“As informações recolhidas até este momento permitem-nos admitir como provável que o fugitivo ainda esteja em Portugal. No entanto, não é possível assegurar com toda a certeza que não se tenha ausentado para outra região ou para uma região diferente daquela onde neste momento estão concentradas a atenção das autoridades ou mesmo para fora do país”, disse Pedro Carmo no Telejornal da RTP.

O diretor-adjunto da PJ referiu também que as autoridades portuguesas ativaram os “mecanismos de cooperação e alerta internacionais”, salientando tratar-se de um “procedimento normal”.

Nas declarações da RTP, Pedro do Carmo também não excluiu a “possibilidade do suspeito estar ou ter sido ajudado por terceiros”.

Pedro Dias, conhecido como “Piloto”, está desaparecido desde 11 de outubro, data em que dois militares da GNR foram atingidos a tiro, em Aguiar da Beira, no distrito da Guarda. Um morreu e outro ficou ferido.

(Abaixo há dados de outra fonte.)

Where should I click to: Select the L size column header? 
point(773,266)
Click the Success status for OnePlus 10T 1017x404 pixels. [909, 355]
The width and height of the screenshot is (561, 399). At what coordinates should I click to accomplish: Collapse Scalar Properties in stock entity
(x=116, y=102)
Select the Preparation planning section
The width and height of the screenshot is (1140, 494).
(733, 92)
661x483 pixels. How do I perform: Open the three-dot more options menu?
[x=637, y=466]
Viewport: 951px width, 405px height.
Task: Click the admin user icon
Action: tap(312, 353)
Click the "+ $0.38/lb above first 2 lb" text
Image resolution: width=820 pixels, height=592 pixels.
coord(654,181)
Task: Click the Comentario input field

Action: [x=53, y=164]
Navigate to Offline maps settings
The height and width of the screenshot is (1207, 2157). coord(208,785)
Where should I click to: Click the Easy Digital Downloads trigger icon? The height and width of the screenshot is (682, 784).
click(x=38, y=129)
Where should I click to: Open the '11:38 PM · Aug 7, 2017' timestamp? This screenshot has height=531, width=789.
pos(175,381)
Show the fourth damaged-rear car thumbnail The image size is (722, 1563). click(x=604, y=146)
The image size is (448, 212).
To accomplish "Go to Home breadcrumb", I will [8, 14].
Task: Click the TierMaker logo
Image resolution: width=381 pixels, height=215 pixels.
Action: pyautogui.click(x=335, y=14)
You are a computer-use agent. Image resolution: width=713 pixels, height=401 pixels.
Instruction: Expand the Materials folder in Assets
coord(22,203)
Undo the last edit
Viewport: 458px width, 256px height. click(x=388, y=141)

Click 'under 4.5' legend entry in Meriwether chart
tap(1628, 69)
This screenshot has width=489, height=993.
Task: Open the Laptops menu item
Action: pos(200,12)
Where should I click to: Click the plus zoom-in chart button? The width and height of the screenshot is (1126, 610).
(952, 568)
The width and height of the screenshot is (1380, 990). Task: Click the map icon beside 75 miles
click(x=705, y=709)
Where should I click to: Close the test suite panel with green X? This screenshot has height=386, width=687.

Na mesma madrugada, um homem morreu e a mulher ficou gravemente ferida, também alvejados a tiro na viatura em que seguiam, em São Pedro do Sul, no distrito de Viseu.

Começou, então, a caça ao homem tendo como único alvo Pedro Dias, o suspeito de Arouca, no distrito de Aveiro.

Denúncias e alegados vestígios do suspeito foram surgindo nos últimos dias, desde a zona de Arouca, a Vila Real, onde se centraram as atenções há mais de uma semana, mas ainda sem rasto do alegado homicida.